Echols, Misskelley, and Baldwin were convicted in 1993 of murdering and then mutilating the bodies of eight-year-olds Stevie Branch, Michael Moore, and Christopher Byers, allegedly as part of a satanic ritual. Echols received a death sentence, while Misskelley was sentenced to life in prison plus two 20-year sentences. Baldwin was sentenced to life.
The confusing legal arrangement — better known as an “Alford plea” — required them to state that the prosecution “could likely convince a judge or jury” that they were guilty, while permitting them to maintain innocence at the same time. The result is not technically a full exoneration, but hey, they’re no longer in jail. It’s a classic win-win type of scenario.
They were sentenced today by Circuit Court Judge David Laser to 18 years with credit for time served and an additional 10-year suspended sentence.
High-profile support from celebrities like Eddie Vedder and Johnny Depp pushed for their innocence and was not unlike that of other supposedly wrongly convicted criminals, think Mumia Abu-Jamal. That support resulted in the the re-examination of DNA evidence from the crime scene, which appeared to absolve the three men of any wrongdoing.
The grotesque nature of the murders led to a theory about satanic cult activity. Investigators focused their attention on Mr. Echols, at the time a troubled yet gifted teenager who practiced Wicca, a rarity in the town of West Memphis. Efforts to learn more about him, spearheaded by a single mother cooperating with the police, led to Mr. Misskelley, a passing acquaintance of Mr. Echols, who is borderline mentally retarded.
After a nearly 12-hour interrogation by the police, Mr. Misskelley confessed to the murders and implicated Mr. Echols and Mr. Baldwin, though his confession diverged in significant details with the facts known by the police.
Largely on the strength of that confession, Mr. Misskelley was convicted in February 1994. Mr. Echols and Mr. Baldwin soon after were convicted in a separate trial, largely on the testimony of witnesses who said they heard the teenagers talk of the murders and on the prosecution’s theory that the defendants had been motivated as members of a satanic cult. Mr. Misskelley’s confession was not admitted at their trial, though recently a former lawyer for the jury foreman, filed an affidavit saying that the foreman, determined to convict, had brought the confession up in deliberations to sway undecided jurors.

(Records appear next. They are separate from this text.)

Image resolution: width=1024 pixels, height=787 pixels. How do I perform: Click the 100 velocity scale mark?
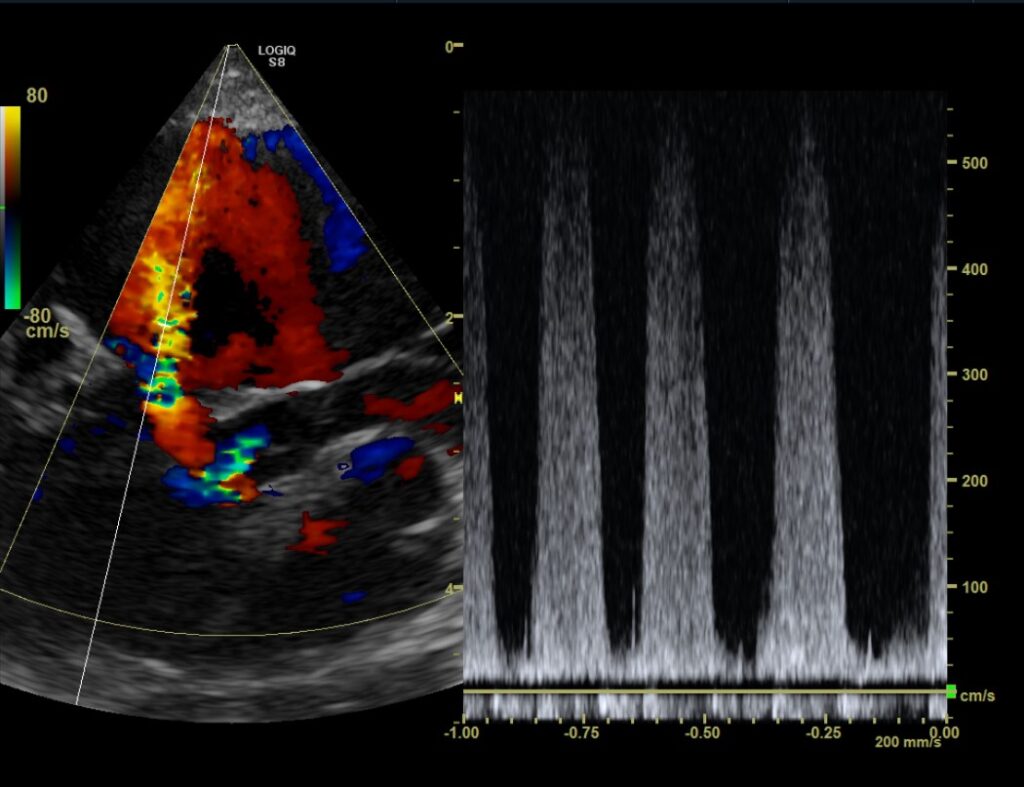pyautogui.click(x=974, y=587)
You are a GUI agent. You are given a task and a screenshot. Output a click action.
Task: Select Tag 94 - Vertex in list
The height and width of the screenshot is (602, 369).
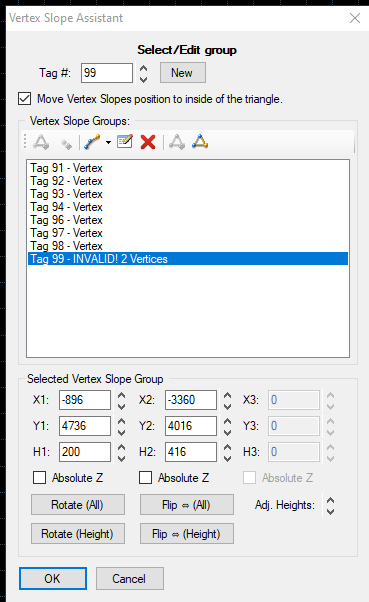(x=66, y=207)
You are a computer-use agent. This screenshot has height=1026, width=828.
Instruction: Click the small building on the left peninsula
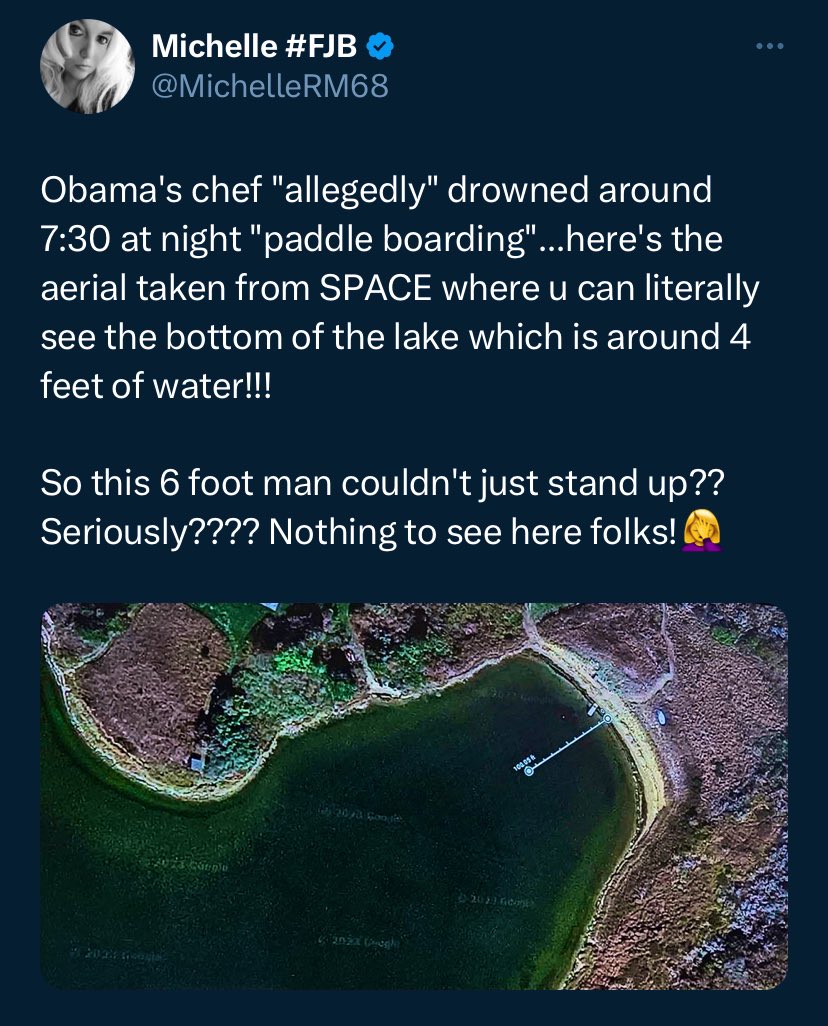click(x=197, y=763)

An award-winning documentary, “Paradise Lost: The Child Murders at Robin Hood Hills,” was released after their convictions, bringing them national attention. Benefit concerts were held, books were written a follow-up documentary was made and the men’s supporters continued to pursue their freedom. Many residents of West Memphis resentedthe presumption that outsiders knew the details of the horrific case better than they did. But in recent years some, though not all, of the victims’ families have begun to doubt the guilt of the three men.
Steve Branch, Stevie Branch’s father, objected to the plea deal, telling the judge “If you go through with this, you’re going to open Pandora’s Box.” But it matters little now. The three men are free and will now attempt to clear their names and start their lives.